- **WHAT THIS TASK INVOLVES**
Everything before the line containing "The image size is (1066, 860)." stays out; print that line and all lines below it through the last, exactly.
(SUPPLIED MATERIAL begins)
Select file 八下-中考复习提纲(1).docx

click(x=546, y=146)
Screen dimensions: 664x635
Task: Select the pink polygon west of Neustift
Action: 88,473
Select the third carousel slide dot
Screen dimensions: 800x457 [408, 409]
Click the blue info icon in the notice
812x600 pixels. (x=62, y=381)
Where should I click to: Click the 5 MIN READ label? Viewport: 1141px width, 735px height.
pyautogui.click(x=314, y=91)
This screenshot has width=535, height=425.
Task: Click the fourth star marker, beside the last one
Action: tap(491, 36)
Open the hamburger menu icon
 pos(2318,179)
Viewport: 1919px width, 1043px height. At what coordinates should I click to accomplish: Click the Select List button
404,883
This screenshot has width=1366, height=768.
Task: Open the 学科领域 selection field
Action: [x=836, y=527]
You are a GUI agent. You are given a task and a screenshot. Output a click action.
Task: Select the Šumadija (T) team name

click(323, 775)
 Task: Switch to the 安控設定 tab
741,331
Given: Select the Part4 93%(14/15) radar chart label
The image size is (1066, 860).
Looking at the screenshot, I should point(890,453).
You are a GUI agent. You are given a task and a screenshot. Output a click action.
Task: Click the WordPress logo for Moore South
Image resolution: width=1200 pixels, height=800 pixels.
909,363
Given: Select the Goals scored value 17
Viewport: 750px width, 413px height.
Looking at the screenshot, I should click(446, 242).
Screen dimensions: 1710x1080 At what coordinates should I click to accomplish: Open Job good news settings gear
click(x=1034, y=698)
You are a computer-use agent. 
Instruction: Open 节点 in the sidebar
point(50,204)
(SUPPLIED MATERIAL ends)
- **RESULT BELOW**
The image size is (1066, 860).
Looking at the screenshot, I should point(890,453).
You are a GUI agent. You are given a task and a screenshot. Output a click action.
Task: Click the WordPress logo for Moore South
Image resolution: width=1200 pixels, height=800 pixels.
909,363
Given: Select the Goals scored value 17
Viewport: 750px width, 413px height.
Looking at the screenshot, I should click(446, 242).
Screen dimensions: 1710x1080 At what coordinates should I click to accomplish: Open Job good news settings gear
click(x=1034, y=698)
You are a computer-use agent. 
Instruction: Open 节点 in the sidebar
point(50,204)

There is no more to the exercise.